**TASK INSTRUCTIONS**.
a) In the ERDERA excerpt, which two organizations did ERDERA co-organize the second International Conference on Clinical Research Networks with?
b) Reproduce the passage of the ERDERA excerpt from "Clinical research built" to "systems can use." word for word.

**DOCUMENT EXCERPT**.

ERDERA Scientific Coordinator Daria Julkowska also frames this as a necessary condition for progress at scale: “ERDERA has built the foundations of a European infrastructure for answers and is now advancing towards a federated model, empowering national capacities while connecting them into a seamless ecosystem where knowledge can flow without data having to move.”

Clinical research built for the reality of small numbers

Small cohorts in rare diseases make evidence generation especially demanding: study designs and analyses need to reflect small and heterogeneous populations while still producing evidence that clinicians, regulators and health systems can use.

ERDERA’s Clinical Research Network is designed to link European Reference Networks, national diagnostic centres and undiagnosed disease programmes, and to support diagnostic research, outcome research and innovative therapies. In December 2025, ERDERA co‑organised the second International Conference on Clinical Research Networks with Rare Diseases International and the International Rare Diseases Research Consortium, bringing clinicians, patient leaders, regulators and researchers together to focus on practical steps for running research across borders.

At the conference, Franz Schaefer of Universitätsklinikum Heidelberg, and co‑lead under ERDERA’s Clinical Research Network service, underlined that “Real‑world evidence is powerful only when collected according to common standards and trusted by regulators.”

From results to use in practice: expertise, translation, and participation

For rare disease projects, progress often depends on decisions taken early: methods that stand up to scrutiny, evidence that can be interpreted across settings, and regulatory and ethics planning that is proportionate.

**ENTRIES SHOWN**.
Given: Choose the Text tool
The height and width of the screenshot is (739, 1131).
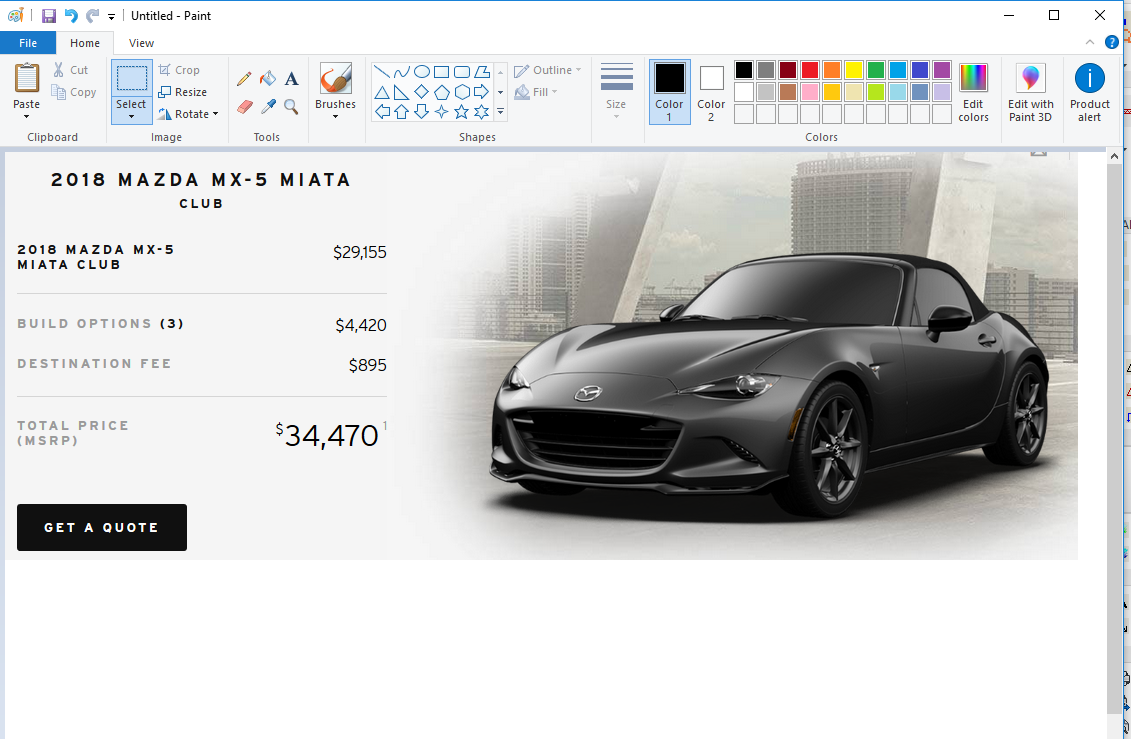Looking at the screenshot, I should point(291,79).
* * *
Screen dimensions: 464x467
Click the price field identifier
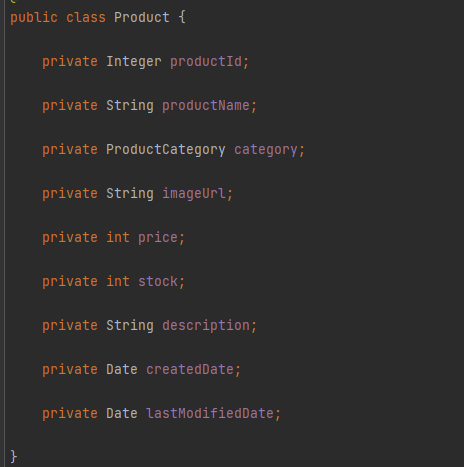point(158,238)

**REPLIES**.
a) Rare Diseases International and the International Rare Diseases Research Consortium.

b)
Clinical research built for the reality of small numbers

Small cohorts in rare diseases make evidence generation especially demanding: study designs and analyses need to reflect small and heterogeneous populations while still producing evidence that clinicians, regulators and health systems can use.